Michael Falk is vice dean for undergraduate education at the Whiting School of Engineering and is a professor in the Department of Materials Science and Engineering, with a secondary appointment in Mechanical Engineering. His research focuses on computational materials science, structural materials, and optoelectronic and magnetic materials. He came to the Johns Hopkins University in 2008. He received his doctorate in 1998 from the University of California Santa Barbara in 1998, and both his bachelor’s (physics, 1990) and his master’s (1991, computer science) at the Johns Hopkins University. He served as the PI on STEM Achievement in Baltimore Elementary Schools (SABES), a $7.4 million National Science Foundation-funded project aimed at improving science, technology, engineering, and math education in Baltimore public schools.

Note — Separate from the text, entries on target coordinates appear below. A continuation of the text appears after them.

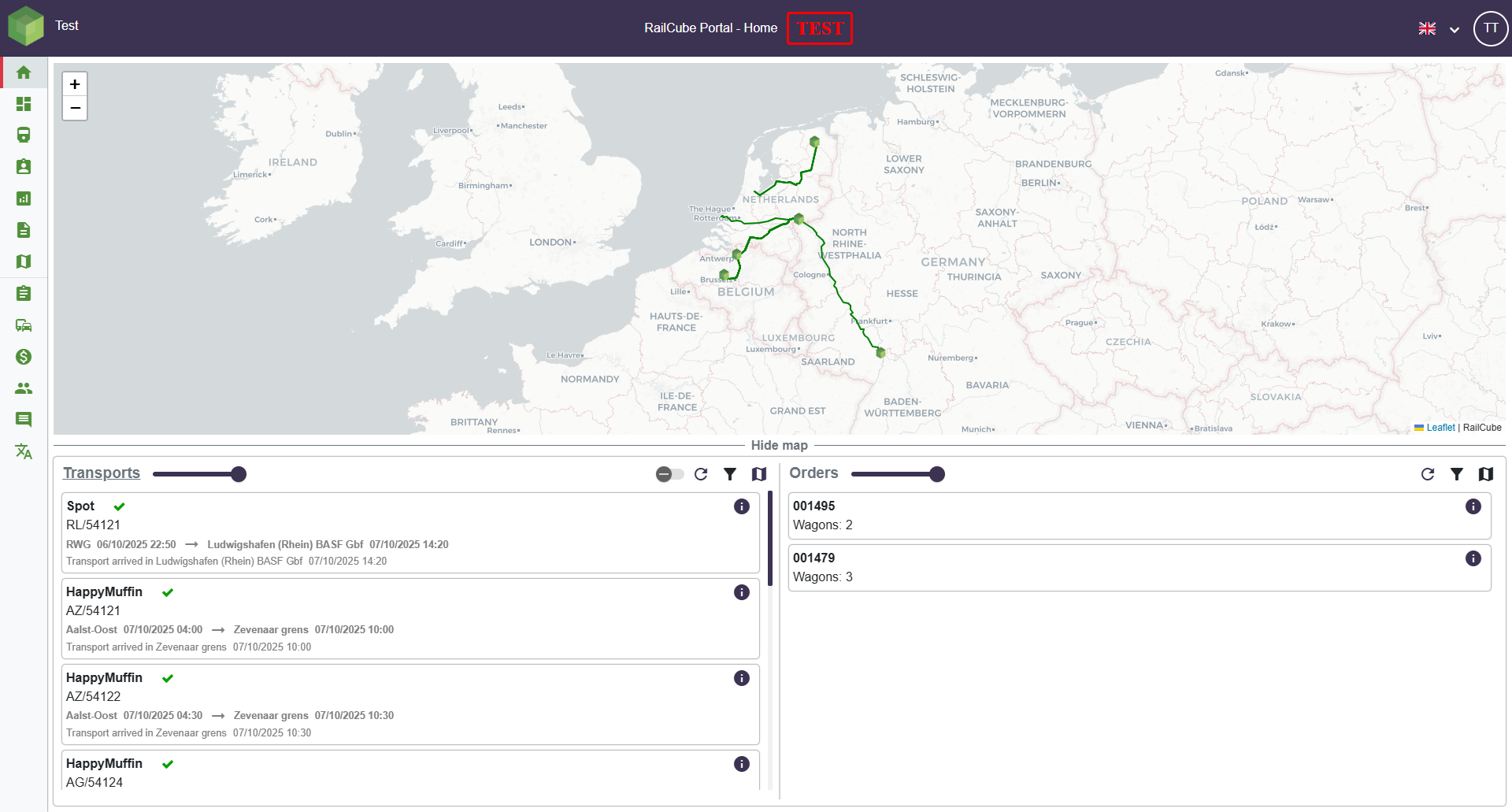This screenshot has width=1512, height=812.
Task: Open the TT user account menu
Action: pyautogui.click(x=1490, y=28)
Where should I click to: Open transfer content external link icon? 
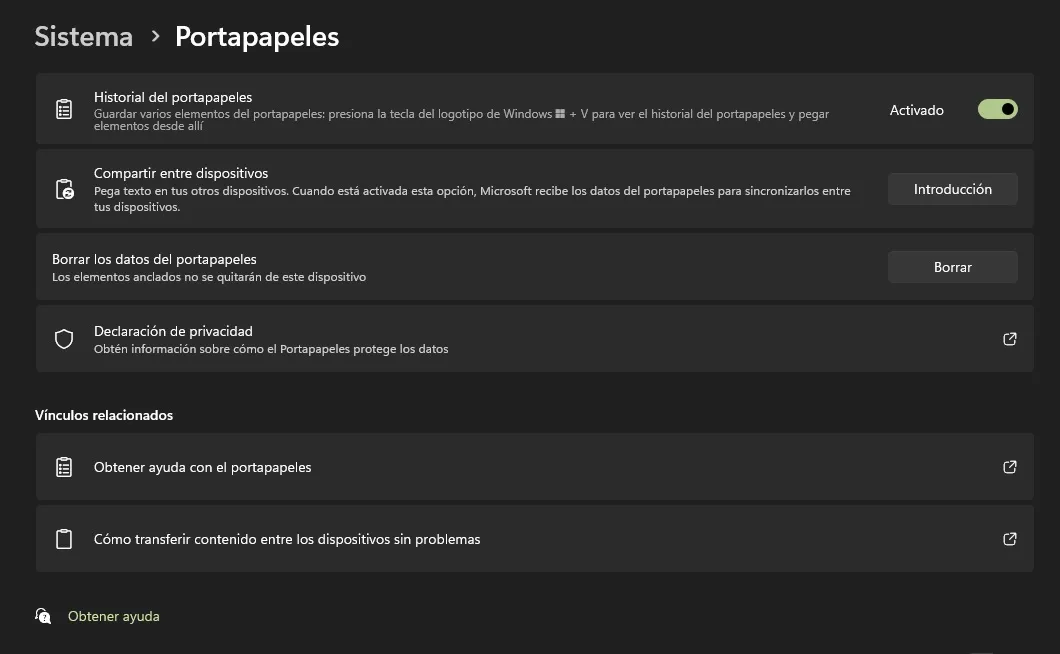pos(1010,539)
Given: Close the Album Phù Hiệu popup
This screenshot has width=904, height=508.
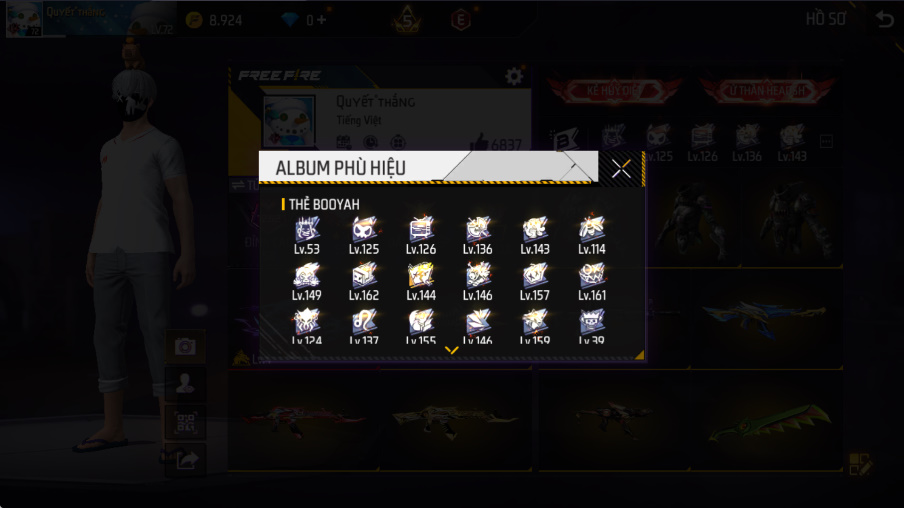Looking at the screenshot, I should click(621, 168).
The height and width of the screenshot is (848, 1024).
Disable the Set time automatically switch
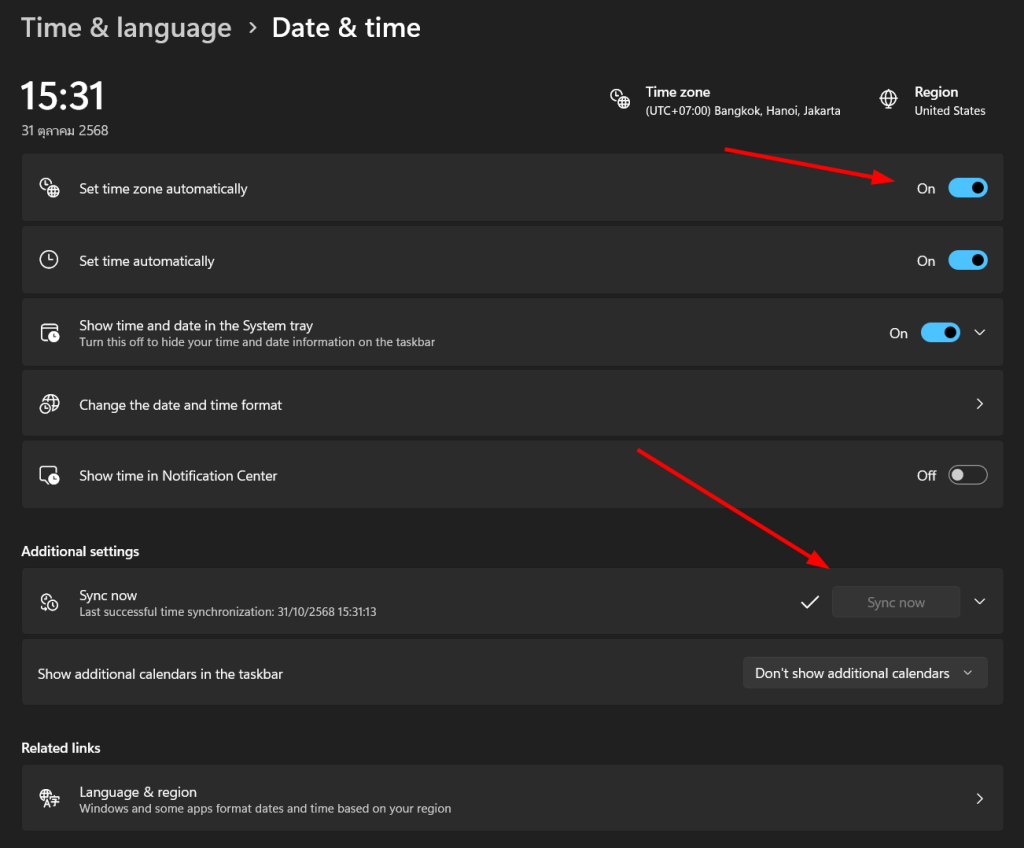point(967,260)
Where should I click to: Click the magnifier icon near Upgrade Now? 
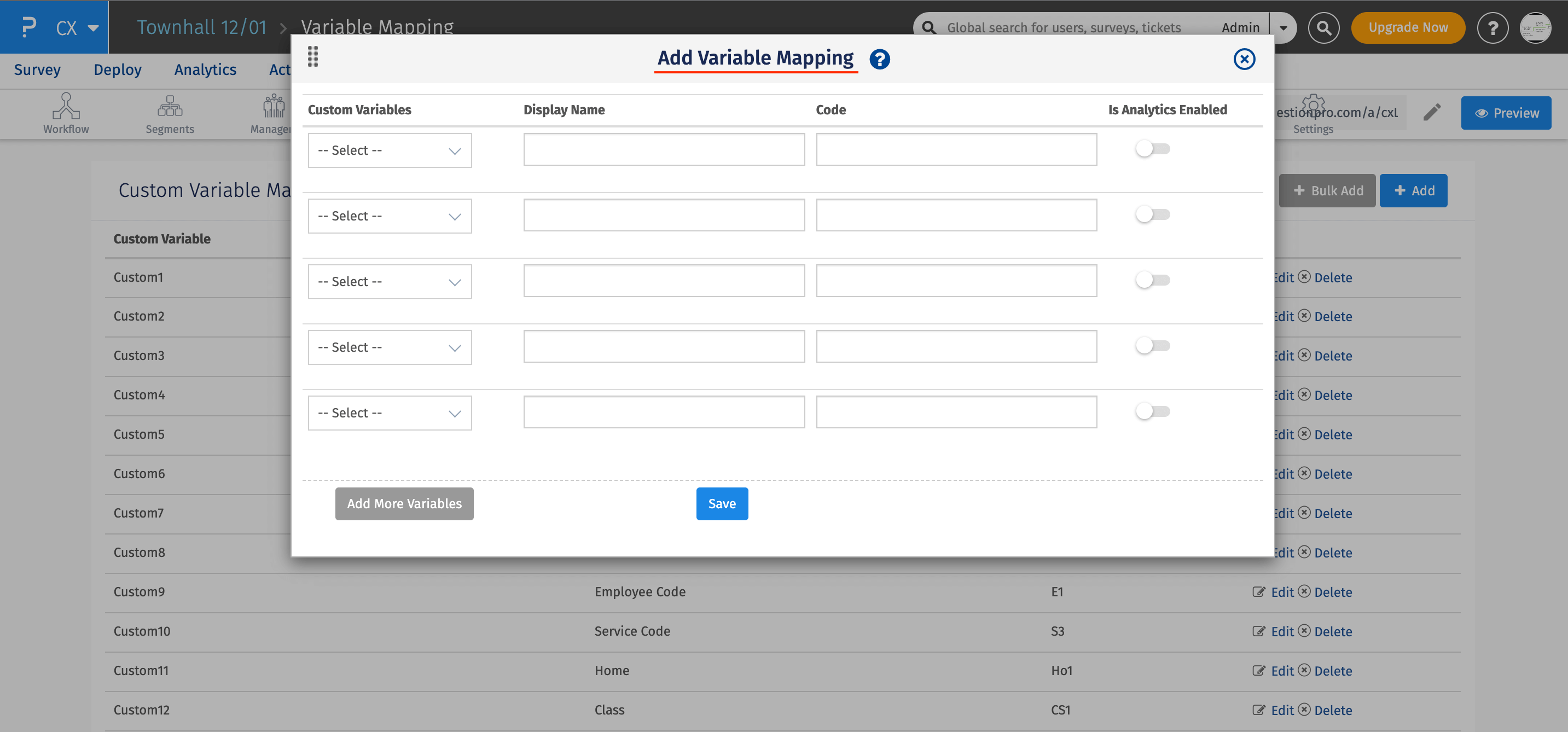tap(1324, 27)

Falk also serves on the Diversity Leadership Council and played an active role in encouraging the university to establish an office of LGBTQ Life.
Michael Reese, Jr.
Michael Reese is the Associate Dean & Director at the Johns Hopkins Center for Educational Resources. He also has a joint appointment in sociology as a lecturer. Dr. Reese previously worked as an Educational Technologist at Caliber Learning and Booz-Allen and Hamilton. He also consulted with the University of Maryland School of Nursing on the launch of their distance education program. He earned an Ph.D. in sociology at Johns Hopkins. His dissertation modeled how educational innovations diffused in higher education. He also earned an M.Ed. in educational technology from the University of Virginia and a B.S. in electrical engineering at Virginia Tech, where he was named the Paul E. Torgersen Leadership Scholar by his peers.
Alejandra J. Magana is an Associate Professor of Computer and Information Technology and by courtesy in Engineering Education at Purdue University. Her research focuses on characterizing modeling and simulation practices in science and engineering. Her main goal is to understand under what conditions modeling, simulation, and visualization practices can support different forms of reasoning and learning. Similarly, she investigates how professors integrate these practices at the undergraduate level and how can they provide effective learning strategies and scaffolds that can result in deeper learning.